Droits de la défense brandis par les avocats contre besoins de l'enquête réclamés par les policiers, les débats risquent d'être “animés” au cours des deux prochaines semaines à l'Assemblée nationale, reconnaît M. Gosselin.
“Ca va bien bouger”, glisse le député Jean-Jacques Urvoas, secrétaire national du PS à la sécurité.
D'autant plus que mi-décembre, la commission des Lois avait créé la surprise en supprimant“ l'audition libre” voulue par le gouvernement, une audition sans avocat. Elle avait également confié le contrôle de la garde à vue au juge des libertés et de la détention (JLD), ou au président du TGI, c'est-à-dire à un juge du siège, au lieu du procureur de la République.
Le débat va se focaliser sur l'audition libre et le contrôle de la mesure
par le parquet.
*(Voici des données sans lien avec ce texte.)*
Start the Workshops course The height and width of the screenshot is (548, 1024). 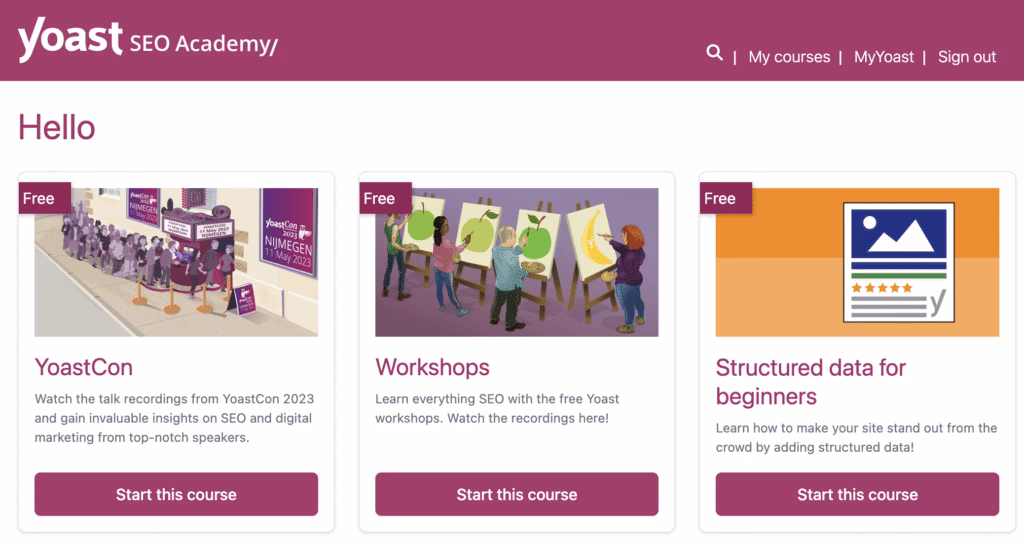point(517,494)

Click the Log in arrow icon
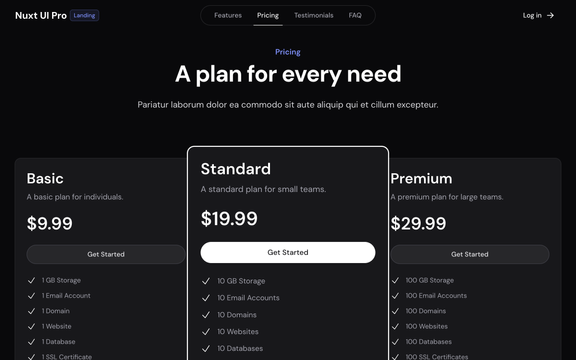click(x=550, y=15)
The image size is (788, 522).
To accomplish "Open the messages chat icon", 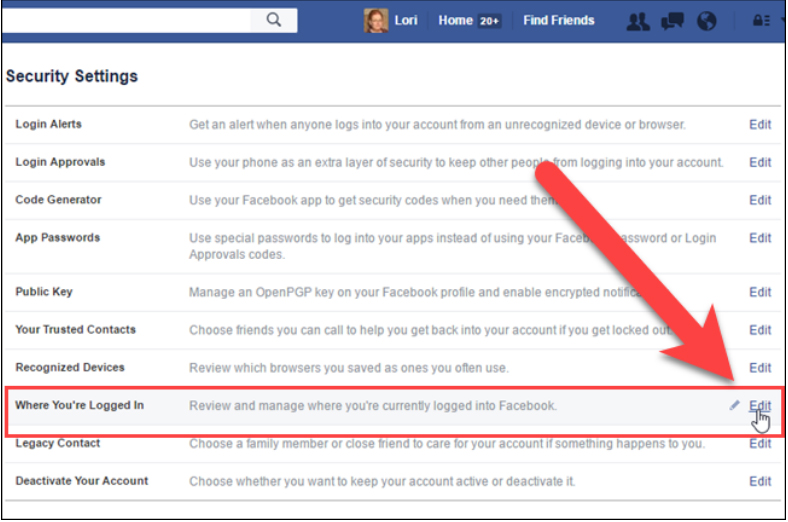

Opposé à l'audition libre, Philippe Gosselin déposera un amendement en faveur d'une “audition assistée”, cinq ou six heures, qui s'inscrira dans le cadre juridique de la garde à vue.
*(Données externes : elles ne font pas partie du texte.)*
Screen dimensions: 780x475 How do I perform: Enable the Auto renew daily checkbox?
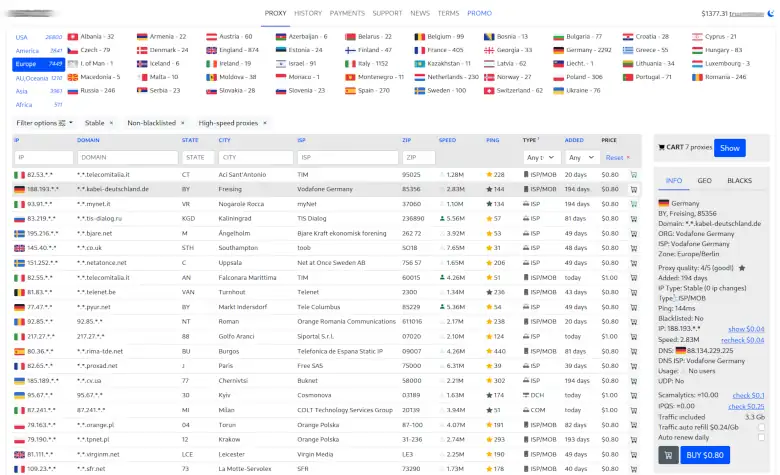pos(762,438)
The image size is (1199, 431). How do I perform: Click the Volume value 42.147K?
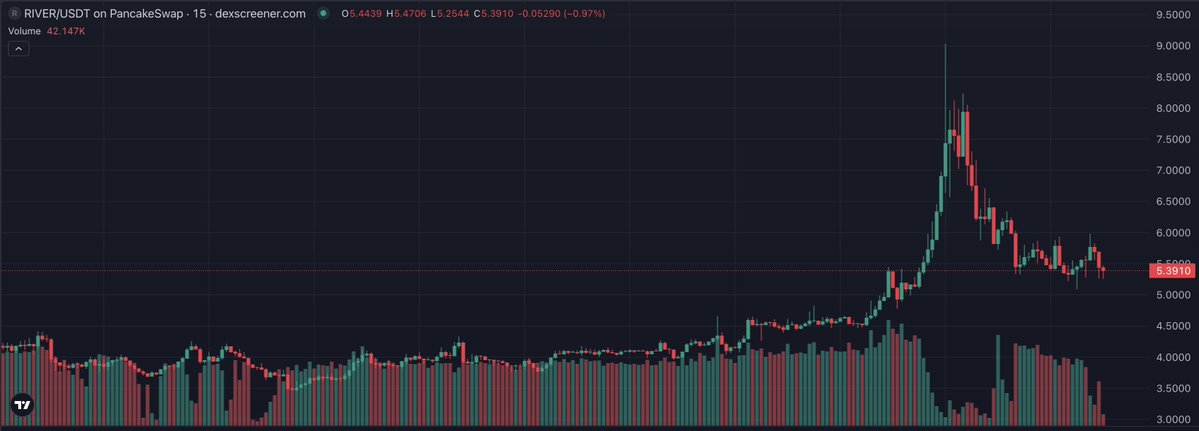[68, 31]
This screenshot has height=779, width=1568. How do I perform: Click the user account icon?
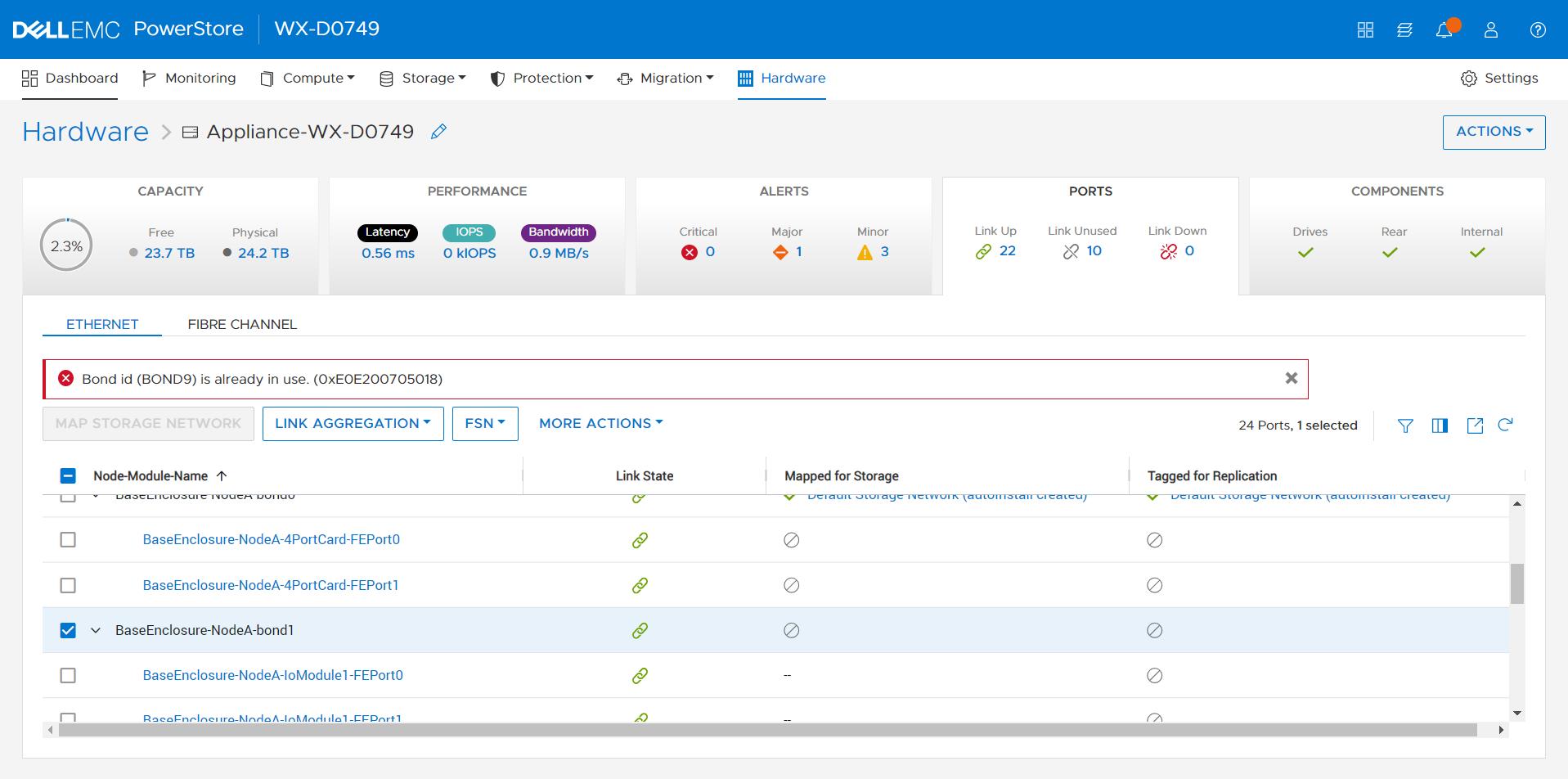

_ L'idée d'une garde à vue contrôlée par un JLD a mis les nerfs des syndicats de policiers à vif: ils prédisent qui un “fiasco sécuritaire”, qui une “débâcle judiciaire”.Pour M. Gosselin, le contrôle par le procureur permet d'être “dans les clous avec la CEDH”.

Même si les avocats voient d'un bon œil les amendements adoptés en commission, ils pronostiquent une discussion difficile. “Je m'attends aux avancées minimales”, prédit Alain Mikowski, du Conseil national des barreaux (CNB), qui représente les 50.000 avocats français.
_ De son côté, la Commission nationale consultative des droits de l'Homme (CNCDH) juge le texte “indispensable mais insuffisant” et recommande que les crédits de l'aide juridictionnelle soient “renforcés”.

Dans la version examinée aujourd’hui, il a été décidé de laisser un délai de deux heures à l'avocat pour se rendre sur les lieux. Tout gardé à vue se verra aussi notifier le droit de garder le silence, à l'exception de la déclinaison de son identité et de son domicile.
Les victimes auront également le droit d'être assistées par un avocat, à l'occasion d'une confrontation avec leur agresseur gardé à vue par exemple, ce qui n'est pas le cas actuellement.
Les régimes dérogatoires concernant les affaires de terrorisme, de stupéfiants et de criminalité organisée, sont aussi retouchés pour renforcer les droits de la défense.
Et seules “des raisons impérieuses tenant aux circonstances particulières de l'enquête” ou "pour permettre le bon déroulement d'investigations urgentes" laisseront les avocats à la porte des commissariats et des gendarmeries pendant les douze premières heures.